*作業の指示*.
下にある中学入試問題の紹介文を、最後の文の後から書き進めること。

*本文*.
* * *

今回は再び、2014年度の前受け校の入試問題から
5年生で挑戦可能な「定番問題」を見ていきます。


今回ご紹介する問題は、
首都圏の中学入試で前受け校となる埼玉県の2校、
栄東中と浦和明の星女子中の2014年度入試問題です。


5年生も立体図形を一通り習い終えていると思いますので、
ぜひトライしてみてください。




浦和明の星女子中 2014年度 入試問題より

大問2 直方体の形をした水そうが、下の図1のように高さ20cmの仕切板によって左側と右側に分けられています。水そうの両側の上部には蛇口があり、2つの蛇口からは一定の割合で同じ量の水を注ぐことができます。図1の左側の蛇口を開けて、水の深さが30cmになるまで水を入れたところ、水を入れ始めてからの時間と、左側の水の深さの関係か図2のグラフのようになりました。

* * *

*与えられた行*.
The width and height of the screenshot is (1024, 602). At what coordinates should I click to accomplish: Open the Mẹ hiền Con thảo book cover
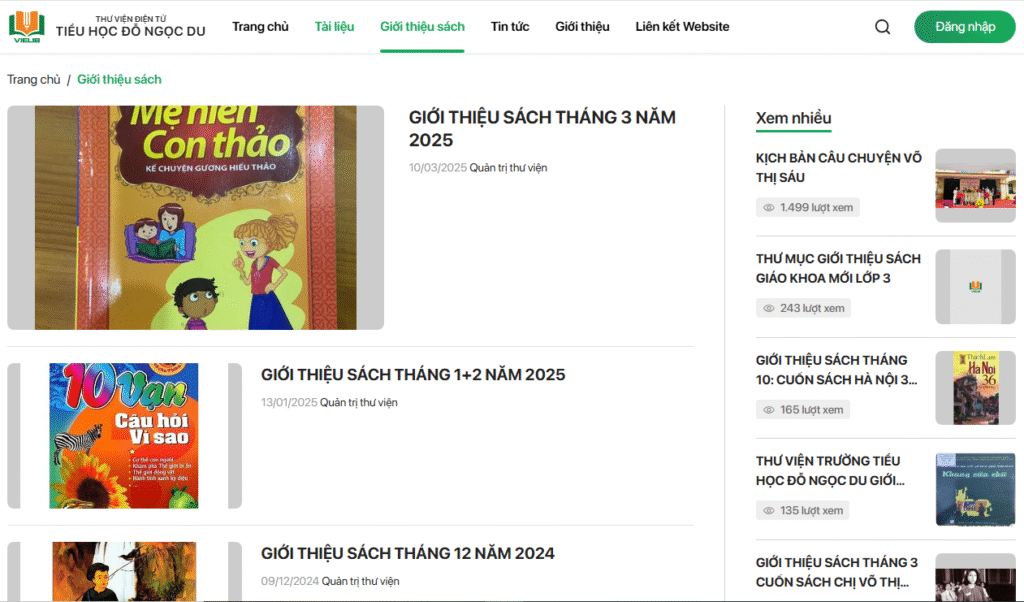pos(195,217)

* * *

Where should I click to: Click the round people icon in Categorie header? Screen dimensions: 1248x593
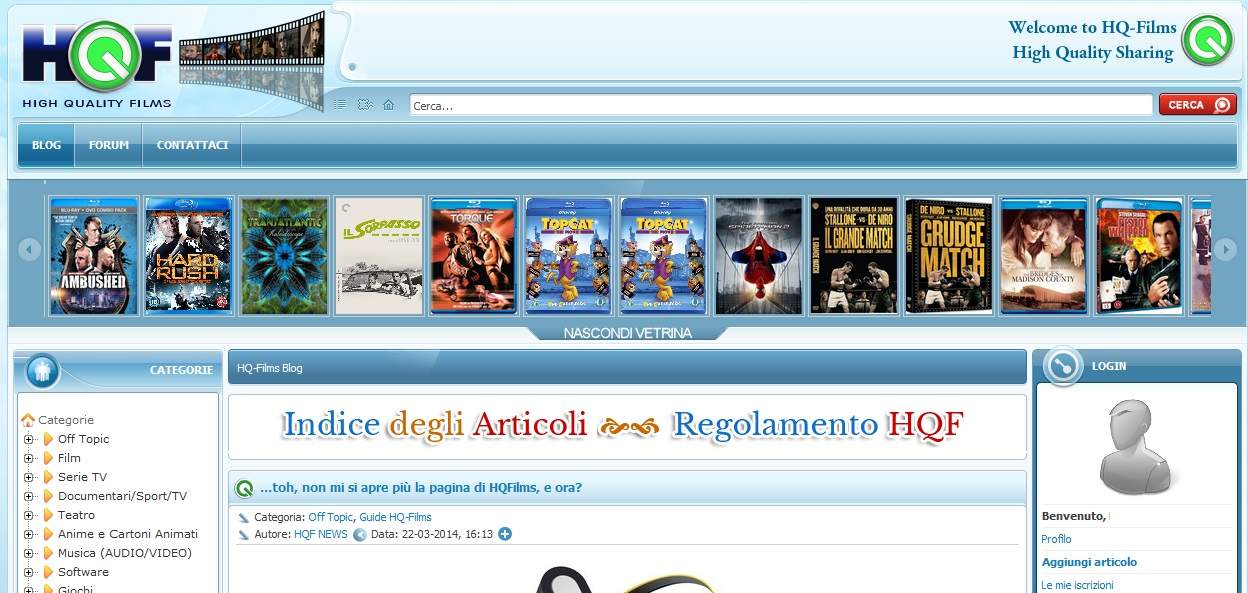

* * *

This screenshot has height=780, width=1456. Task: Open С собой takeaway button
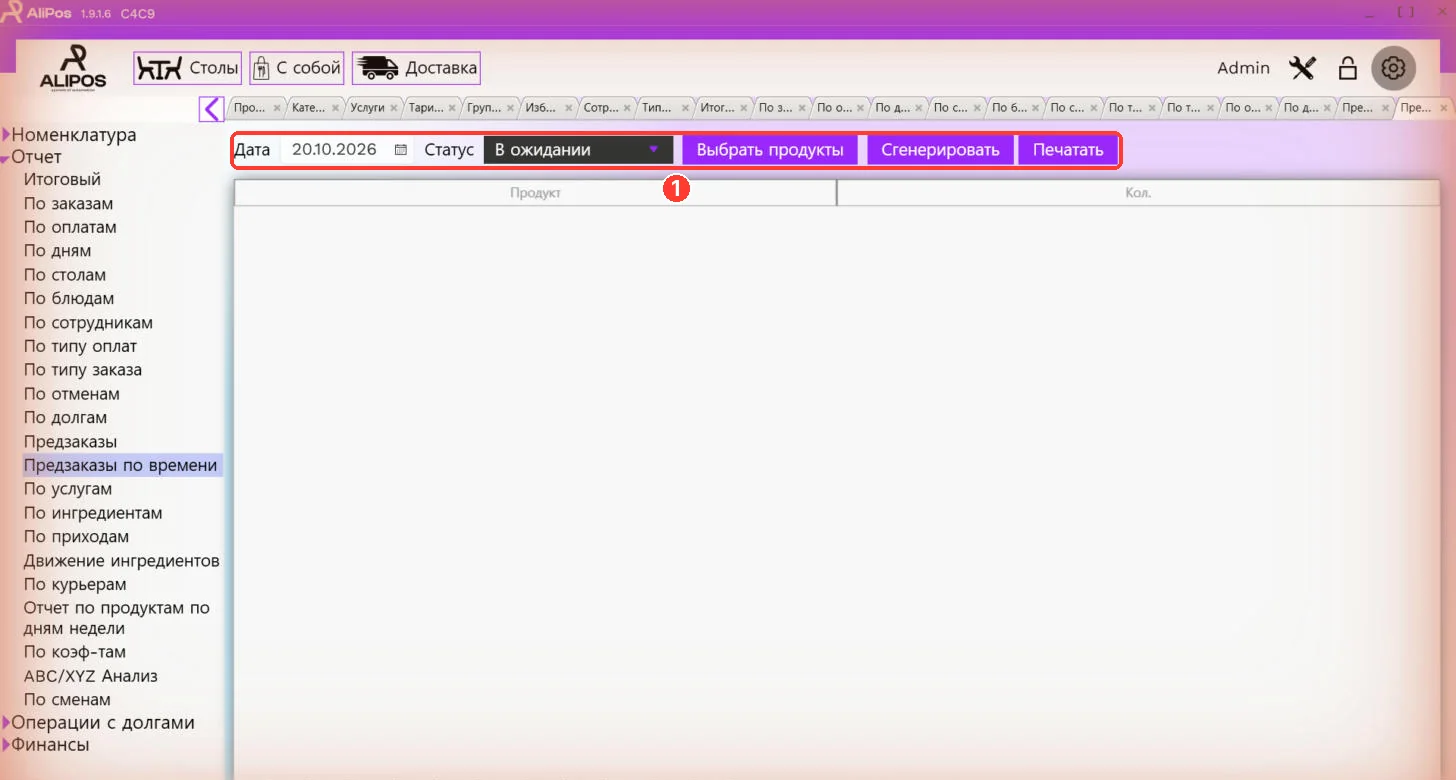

* * *

*回答*.
(1) 水そうが空の状態から、右側の蛇口だけを開けて水の深さが30cmになるまで水を入れたとき、左側に水が入っていない時間と、右側の水の深さが変わらない時間はそれぞれ何分間ですか。

(2) 水そうが空の状態から、2つの蛇口を同時に開けて、水を入れ始めました。
(ア)左側の水の深さが20cmになったとき、右側の水の深さは何cmですか。
(イ)右側の水の深さが20cmになるのは、水を入れ始めてから何分後ですか。
(ウ)水の深さが30cmになるのは、水を入れ始めてから何分後ですか。








定番問題のひとつ、「水量のグラフ(水問題)」の問題です。


この問題が親切なところは図1を与えている点で、
「水問題の大原則、水そうの真正面図を書いて解きなさい」
という解き方を教えてくれています。


図1に図2の情報を書き込めばOKということです。






(1)は上の図の水が入る順序が変わるだけですから、






のようになりますので、
左側に水が入っていない時間は水が仕切版をを越えるまでの16分間
右側の水の深さが変わらない時間は左側に水が20cm入るまでの12分間とわかります。


(2)も同じように図1を利用すると、






のようになります。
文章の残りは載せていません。